Navassa Island: History
The recorded history of Navassa Island (originally called Navaza in Spanish) began in 1504 when Christopher Columbus, stranded on Jamaica, sent some crew members to Hispaniola by canoe for help. The canoes ran into the island on the way but it didn't have any water. Mariners avoided the place for the next 350 years.
Navassa's history resumed in 1857 when Peter Duncan, an American sea captain, landed and claimed the island for the United States under the Guano Act. The U.S. Congress had passed this act the year before, declaring that any unclaimed and uninhabited island anywhere in the world that possessed guano, ie. bird droppings in various stages of petrification, was U.S. territory if an American citizen claimed it first. The purpose of the Act was to protect U.S. claims to uninhabited guano islands. Navassa had one million tons of guano and became the third island to be acquired under this law. Haiti protested the annexation and claimed the island, which lies forty miles west of its southern peninsula, but the U.S. rejected the Haitian claim.

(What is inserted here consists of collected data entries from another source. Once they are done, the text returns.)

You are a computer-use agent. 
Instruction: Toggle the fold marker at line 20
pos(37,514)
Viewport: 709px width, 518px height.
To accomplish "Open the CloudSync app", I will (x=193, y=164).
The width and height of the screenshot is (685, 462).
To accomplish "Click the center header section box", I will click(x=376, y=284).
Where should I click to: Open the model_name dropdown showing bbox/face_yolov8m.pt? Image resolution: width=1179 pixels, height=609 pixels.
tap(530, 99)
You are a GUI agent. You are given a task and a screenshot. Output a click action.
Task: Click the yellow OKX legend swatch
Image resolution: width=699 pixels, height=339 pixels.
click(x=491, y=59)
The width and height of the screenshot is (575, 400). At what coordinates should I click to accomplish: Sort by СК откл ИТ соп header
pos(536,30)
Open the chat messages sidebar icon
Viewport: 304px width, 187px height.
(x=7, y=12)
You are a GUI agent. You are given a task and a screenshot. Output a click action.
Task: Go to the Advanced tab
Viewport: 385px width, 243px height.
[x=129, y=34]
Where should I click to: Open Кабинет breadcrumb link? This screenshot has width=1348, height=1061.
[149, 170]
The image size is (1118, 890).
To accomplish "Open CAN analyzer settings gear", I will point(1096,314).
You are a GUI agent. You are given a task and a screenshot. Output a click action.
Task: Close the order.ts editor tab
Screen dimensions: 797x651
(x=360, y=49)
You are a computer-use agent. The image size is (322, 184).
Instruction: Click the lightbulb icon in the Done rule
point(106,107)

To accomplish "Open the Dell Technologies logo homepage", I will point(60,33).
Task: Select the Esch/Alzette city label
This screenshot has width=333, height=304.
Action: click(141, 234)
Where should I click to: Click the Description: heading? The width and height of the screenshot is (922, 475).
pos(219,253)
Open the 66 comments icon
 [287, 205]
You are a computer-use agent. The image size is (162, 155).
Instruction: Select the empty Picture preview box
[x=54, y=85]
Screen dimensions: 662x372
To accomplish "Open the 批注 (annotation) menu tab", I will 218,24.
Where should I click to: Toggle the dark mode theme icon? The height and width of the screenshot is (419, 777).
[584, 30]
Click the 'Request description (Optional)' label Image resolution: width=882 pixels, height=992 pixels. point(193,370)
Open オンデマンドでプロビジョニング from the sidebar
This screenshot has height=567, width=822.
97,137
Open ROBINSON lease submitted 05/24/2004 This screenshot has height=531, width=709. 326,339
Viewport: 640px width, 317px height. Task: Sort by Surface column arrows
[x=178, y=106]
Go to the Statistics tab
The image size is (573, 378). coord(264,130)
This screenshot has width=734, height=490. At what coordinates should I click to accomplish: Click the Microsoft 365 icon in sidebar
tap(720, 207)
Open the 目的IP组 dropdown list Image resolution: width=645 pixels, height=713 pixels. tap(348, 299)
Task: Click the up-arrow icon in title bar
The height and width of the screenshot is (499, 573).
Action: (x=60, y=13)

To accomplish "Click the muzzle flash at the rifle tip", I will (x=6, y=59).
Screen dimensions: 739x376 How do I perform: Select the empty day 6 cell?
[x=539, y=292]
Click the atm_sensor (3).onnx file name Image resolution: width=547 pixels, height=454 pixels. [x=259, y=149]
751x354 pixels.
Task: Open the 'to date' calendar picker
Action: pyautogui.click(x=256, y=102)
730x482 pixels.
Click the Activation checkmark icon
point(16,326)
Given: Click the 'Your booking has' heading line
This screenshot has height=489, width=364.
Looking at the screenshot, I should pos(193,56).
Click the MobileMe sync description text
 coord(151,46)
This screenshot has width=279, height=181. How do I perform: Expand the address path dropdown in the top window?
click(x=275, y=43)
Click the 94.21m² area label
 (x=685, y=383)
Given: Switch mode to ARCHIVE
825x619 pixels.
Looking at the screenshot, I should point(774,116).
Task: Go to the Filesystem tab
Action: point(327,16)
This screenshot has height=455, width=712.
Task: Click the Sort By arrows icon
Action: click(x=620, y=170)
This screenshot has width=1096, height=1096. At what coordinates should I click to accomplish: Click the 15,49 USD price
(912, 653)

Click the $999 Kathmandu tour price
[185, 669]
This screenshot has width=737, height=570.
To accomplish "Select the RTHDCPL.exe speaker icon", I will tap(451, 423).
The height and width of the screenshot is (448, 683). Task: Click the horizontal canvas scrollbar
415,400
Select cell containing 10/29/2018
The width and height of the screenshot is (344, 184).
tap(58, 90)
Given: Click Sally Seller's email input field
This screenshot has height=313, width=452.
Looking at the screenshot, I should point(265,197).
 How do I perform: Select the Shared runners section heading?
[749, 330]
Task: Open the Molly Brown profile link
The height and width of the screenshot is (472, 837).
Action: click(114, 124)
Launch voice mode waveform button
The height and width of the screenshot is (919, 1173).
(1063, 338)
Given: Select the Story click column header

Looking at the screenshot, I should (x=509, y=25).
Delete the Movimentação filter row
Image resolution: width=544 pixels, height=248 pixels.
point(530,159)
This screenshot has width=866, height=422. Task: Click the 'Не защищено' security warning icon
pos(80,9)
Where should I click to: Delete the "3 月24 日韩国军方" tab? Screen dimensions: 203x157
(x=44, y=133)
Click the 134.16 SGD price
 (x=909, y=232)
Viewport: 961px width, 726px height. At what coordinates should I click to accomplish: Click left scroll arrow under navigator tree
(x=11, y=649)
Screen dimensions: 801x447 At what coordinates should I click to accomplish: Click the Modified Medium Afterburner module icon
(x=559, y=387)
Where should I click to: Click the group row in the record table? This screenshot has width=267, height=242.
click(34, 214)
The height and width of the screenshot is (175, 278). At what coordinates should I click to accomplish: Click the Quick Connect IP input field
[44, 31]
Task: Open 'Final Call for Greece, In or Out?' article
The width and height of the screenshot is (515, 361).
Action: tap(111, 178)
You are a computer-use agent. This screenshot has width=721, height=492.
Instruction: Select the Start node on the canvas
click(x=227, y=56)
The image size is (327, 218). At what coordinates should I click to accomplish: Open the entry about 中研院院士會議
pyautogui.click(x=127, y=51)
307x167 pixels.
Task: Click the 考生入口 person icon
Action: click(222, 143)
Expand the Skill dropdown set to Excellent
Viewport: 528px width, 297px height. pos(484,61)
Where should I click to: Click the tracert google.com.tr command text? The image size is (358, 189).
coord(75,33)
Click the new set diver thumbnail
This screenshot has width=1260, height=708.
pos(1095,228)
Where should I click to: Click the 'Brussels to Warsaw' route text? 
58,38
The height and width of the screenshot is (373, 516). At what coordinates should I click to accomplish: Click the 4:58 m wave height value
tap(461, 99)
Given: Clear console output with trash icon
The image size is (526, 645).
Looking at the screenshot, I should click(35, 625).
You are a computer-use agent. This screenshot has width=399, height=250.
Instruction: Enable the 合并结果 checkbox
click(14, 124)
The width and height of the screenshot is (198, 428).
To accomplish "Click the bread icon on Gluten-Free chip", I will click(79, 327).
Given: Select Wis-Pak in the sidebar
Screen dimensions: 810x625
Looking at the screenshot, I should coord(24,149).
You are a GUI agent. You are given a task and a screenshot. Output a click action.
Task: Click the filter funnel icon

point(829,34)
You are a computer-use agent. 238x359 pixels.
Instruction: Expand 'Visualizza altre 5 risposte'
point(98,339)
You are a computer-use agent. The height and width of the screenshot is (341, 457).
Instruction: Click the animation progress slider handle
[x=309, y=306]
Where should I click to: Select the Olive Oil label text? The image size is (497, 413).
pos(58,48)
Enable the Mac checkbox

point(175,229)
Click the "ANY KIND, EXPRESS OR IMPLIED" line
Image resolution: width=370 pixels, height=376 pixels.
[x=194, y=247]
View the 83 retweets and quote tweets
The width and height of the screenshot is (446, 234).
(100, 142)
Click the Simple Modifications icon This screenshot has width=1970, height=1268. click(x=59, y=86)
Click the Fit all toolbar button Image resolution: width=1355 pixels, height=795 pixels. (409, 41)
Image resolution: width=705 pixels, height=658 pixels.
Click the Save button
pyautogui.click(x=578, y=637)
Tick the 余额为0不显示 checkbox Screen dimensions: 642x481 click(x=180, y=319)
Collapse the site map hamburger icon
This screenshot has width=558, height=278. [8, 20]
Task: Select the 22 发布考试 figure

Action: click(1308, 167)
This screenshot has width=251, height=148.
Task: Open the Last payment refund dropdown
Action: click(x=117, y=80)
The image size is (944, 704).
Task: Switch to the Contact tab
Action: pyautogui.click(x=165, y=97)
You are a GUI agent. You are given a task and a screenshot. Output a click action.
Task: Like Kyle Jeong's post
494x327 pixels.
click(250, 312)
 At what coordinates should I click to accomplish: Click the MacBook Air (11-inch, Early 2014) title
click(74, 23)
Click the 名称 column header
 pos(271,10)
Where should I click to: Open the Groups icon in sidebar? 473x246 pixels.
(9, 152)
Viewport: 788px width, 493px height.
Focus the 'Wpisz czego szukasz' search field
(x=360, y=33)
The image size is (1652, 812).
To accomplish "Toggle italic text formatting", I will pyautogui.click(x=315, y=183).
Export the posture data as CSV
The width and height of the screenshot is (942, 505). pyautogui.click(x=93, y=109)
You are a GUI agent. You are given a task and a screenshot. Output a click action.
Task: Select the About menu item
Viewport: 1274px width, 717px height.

Guano phosphate was a superior organic fertilizer that became a mainstay of American agriculture in the mid-19th century. Duncan transferred his discoverer's rights to his employer, an American guano trader in Jamaica, who sold them to the just-formed Navassa Phosphate Company in Baltimore. After an interruption for the U.S. Civil War, the Company built larger mining facilities on Navassa with barrack housing for 140 African-American contract laborers from Maryland, houses for white supervisors, a blacksmith shop, warehouses, and a church. Mining began in 1865. The workers dug out the guano by dynamite and pick-axe and hauled it in rail cars to the landing point at Lulu Bay, where it was sacked and lowered onto boats for transfer to the Company barque, the S.S. Romance. Railway tracks eventually extended inland.
Hauling guano by muscle-power in the fierce tropical heat with harsh rules enforced by abusive white supervisors eventually provoked a rebellion on the island in 1889. Five supervisors died in the fighting. A U.S. warship returned eighteen of the workers to Baltimore for three separate trials on murder charges. An African-American fraternal society, the Order of Galilean Fisherman, raised money to defend the miners in federal court, and the defense rested its case on the contention that the men acted in self-defense or in the heat of passion and that in any case the United States did not have proper jurisdiction over the island. The cases went as one to the U.S. Supreme Court in October 1890, which ruled the Guano Act constitutional, and three of the miners were scheduled for execution in the spring of 1891. A grass-roots petition drive by black churches around the country, also signed by white jurors from the three trials, reached President Benjamin Harrison, however, who commuted the sentences to imprisonment.
Guano mining resumed on Navassa but at a much reduced level. The Spanish-American War of 1898 forced the Phosphate Company to evacuate the island and file for bankruptcy, and the new owners abandoned the place to the boobey birds after 1901.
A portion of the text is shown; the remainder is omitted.